Further research revealed that Brazil had 12.6 billion barrels of proven oil reserves in 2009, the second-largest amount in South America after Venezuela and around 1% of the global total. Brazil’s dominance in this field makes them a front-runner for investments in energy production and exploration within the BRIC countries. An analysis of the energy private sector revealed a number of companies which could become a competitor of the client. A number of US-based corporations hold a significant stake in a number of local companies. However, none of these corporations hold a monopoly on the green energy field. From this perspective doing business in Brazil looked promising given its growth prospects.

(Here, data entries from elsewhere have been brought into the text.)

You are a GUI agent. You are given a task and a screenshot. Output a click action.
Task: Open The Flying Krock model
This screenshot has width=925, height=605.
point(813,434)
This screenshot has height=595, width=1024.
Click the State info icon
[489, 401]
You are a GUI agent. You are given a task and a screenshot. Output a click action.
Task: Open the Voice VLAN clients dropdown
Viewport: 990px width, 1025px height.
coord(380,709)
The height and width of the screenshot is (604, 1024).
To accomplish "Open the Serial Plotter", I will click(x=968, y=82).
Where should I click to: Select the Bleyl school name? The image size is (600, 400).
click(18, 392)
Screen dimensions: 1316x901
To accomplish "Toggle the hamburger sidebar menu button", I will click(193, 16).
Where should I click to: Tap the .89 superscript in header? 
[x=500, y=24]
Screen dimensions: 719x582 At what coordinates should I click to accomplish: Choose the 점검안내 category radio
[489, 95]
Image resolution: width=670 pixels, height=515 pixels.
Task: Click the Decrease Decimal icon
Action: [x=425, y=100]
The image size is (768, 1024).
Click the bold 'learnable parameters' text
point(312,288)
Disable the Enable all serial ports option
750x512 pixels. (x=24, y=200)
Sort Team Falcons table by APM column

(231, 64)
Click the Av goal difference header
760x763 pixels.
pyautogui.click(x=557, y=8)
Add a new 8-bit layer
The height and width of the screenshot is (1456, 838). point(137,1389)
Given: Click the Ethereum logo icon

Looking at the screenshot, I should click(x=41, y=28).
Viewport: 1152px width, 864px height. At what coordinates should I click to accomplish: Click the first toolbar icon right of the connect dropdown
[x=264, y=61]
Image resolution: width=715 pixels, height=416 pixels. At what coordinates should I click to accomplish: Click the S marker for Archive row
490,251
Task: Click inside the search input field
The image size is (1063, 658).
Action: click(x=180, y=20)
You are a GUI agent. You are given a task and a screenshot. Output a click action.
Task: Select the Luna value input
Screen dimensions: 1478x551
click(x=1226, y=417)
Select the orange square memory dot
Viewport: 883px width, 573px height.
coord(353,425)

The project resulted in a corporate strategy for market entry into Brazil as well as possible expansion to the rest of South America. The analysis also framed how the company needed to structure its operations to do business in Brazil. Our strategy included short, medium, and long-term planning; with a complete assessment of all risks associated with the venture and best risk mitigation plans. An incorporation strategy was also developed for optimal and profitable operations with a determined corporate structure and location of incorporation. The client was advised on all the necessary licensure and regulatory requirements as well as customs duty planning and implementation. Consequently, an import strategy was developed to transfer goods from the country of origin to the host country, as well as an export strategy to transfer goods from the host country to South American countries within a five year period. International Banking systems were established and HafeziCapital worked with the client to minimize international taxes on repatriation of money and on foreign currency risks.
After establishing a corporate organizational structure for the company, HafeziCapital developed a human capital strategy which outlined the platform for expatriating executive management from Europe to Brazil and hiring a local workforce, following local labor regulation and immigration requirements.
Our client recommendation resulted from extensive analysis of the local market and economy as well as political and business conditions of the host country. A competitor analysis in Brazil and neighboring countries were also performed to determine the demand for green energy within that market. Our corporate strategy also included conditions for exit strategy and expandability into other markets within South and North America.
Our risk mitigation and management strategy identified areas where the client was undertaking above market risk and solutions for mitigating those risks.